If you have deeper pockets, you might be tempted by the AWD 1.6L turbocharged model which comes with a snappy DCT transmission.
Hyundai Venue from $29,990 (+ORC)
The Venue is both Hyundai’s smallest SUV in their range and the second cheapest car in their current fleet. Available in two trim levels, the Venue Elite is $4,000 more expensive then the base model. It’s powered by a familiar-feeling 1.6-litre powerplant which develops 90kW at 6300rpm, and consumes 7.2l/100km. Space isn’t too bad, with a 355L capacity with all the seats up.

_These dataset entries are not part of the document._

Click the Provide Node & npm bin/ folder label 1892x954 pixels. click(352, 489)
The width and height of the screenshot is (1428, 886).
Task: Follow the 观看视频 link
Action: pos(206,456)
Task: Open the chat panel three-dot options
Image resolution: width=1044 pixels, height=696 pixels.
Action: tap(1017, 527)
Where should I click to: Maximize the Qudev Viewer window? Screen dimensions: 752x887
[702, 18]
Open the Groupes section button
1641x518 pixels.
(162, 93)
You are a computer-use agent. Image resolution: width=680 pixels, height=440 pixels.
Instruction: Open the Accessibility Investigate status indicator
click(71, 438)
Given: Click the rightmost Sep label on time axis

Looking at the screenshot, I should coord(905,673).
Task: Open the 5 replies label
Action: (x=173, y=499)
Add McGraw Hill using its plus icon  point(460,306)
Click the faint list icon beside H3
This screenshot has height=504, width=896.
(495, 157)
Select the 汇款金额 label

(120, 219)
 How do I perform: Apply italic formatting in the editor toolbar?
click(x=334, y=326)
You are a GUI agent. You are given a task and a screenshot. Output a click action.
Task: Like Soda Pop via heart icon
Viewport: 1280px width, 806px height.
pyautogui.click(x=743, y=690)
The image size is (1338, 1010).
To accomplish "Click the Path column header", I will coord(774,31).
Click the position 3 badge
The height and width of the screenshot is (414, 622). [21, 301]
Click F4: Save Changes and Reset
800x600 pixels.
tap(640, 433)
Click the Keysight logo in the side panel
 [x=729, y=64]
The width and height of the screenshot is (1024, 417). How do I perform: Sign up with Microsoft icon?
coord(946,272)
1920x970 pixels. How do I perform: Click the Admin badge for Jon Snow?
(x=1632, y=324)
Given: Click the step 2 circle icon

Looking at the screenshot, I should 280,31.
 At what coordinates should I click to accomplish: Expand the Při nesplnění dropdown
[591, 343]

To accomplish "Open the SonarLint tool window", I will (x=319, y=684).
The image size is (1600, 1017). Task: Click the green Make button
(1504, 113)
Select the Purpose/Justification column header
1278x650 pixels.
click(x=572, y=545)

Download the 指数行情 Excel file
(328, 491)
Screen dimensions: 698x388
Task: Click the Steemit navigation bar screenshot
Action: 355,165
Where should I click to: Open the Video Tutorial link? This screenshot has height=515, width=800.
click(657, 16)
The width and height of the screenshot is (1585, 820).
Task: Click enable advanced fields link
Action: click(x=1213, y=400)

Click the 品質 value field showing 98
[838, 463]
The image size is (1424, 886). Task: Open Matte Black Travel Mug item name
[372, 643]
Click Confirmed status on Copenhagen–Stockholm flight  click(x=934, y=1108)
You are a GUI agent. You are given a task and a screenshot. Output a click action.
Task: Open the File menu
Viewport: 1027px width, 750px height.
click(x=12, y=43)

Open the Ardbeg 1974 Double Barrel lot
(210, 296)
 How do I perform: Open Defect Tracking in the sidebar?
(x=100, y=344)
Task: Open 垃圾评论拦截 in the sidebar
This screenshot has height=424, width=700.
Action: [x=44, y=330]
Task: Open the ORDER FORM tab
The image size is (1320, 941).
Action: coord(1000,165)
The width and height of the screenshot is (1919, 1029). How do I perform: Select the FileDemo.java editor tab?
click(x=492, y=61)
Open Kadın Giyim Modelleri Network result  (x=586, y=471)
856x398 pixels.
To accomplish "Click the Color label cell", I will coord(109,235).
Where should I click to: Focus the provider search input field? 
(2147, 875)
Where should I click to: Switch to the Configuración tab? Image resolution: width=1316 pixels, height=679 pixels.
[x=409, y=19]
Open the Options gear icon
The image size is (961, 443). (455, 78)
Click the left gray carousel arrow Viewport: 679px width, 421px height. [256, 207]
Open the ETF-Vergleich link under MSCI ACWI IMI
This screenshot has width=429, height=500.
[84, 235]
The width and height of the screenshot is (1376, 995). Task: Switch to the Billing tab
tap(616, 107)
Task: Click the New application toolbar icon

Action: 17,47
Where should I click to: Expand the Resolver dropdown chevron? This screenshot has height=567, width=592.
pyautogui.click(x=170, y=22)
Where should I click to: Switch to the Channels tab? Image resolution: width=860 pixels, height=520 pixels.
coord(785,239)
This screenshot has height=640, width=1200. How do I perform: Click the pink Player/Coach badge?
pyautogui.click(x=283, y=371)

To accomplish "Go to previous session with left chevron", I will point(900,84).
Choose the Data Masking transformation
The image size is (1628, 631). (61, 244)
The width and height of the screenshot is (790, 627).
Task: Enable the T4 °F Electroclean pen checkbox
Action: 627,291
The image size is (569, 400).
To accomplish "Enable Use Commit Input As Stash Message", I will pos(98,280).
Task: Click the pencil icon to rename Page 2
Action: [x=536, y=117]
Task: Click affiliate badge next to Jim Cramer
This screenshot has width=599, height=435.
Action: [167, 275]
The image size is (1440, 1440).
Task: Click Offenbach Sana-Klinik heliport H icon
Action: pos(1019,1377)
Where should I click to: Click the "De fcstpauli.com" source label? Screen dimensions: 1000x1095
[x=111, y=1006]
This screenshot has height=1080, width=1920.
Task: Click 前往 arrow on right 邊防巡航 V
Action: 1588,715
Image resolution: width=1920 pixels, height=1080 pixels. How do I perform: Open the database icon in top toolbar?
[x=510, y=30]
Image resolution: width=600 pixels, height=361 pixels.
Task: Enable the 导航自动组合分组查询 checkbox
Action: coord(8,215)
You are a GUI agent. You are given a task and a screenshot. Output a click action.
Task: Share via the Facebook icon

The Venue also opted for a tradition six-speed automatic transmission with sport shift. Despite only being front wheel drive, the Venue offers three different traction modes - ‘Snow’, ‘Sand’ and ‘Mud’, but we wouldn't recommend heading off road in a Venue – it’s definitely more at home in the city.
Volkswagen T-Cross from $34,240 (+ORC)
Based on Volkswagen’s MQB AO platform, the Volkswagen T-Cross is quite the package. Four options are available - the three-cylinder engine can be found in the Life, Style and 1st Edition models, and the top-spec R-Line receives a more powerful four-cylinder TSI engine.
The 999cc three-cylinder turbocharged engine is just fine for this sort of vehicle, with 85kW at 5000RPM, and an enviable fuel economy of 5.4L/100km. In the driver’s seat you will have the pleasure of a seven-speed DSG transmission to play with.
Despite being only 4235mm long, the T-Cross has a seats-up luggage capacity of 455L, and it’s nice to see that even the lower cost Life and Style models come with a wireless charger for your smartphone as standard.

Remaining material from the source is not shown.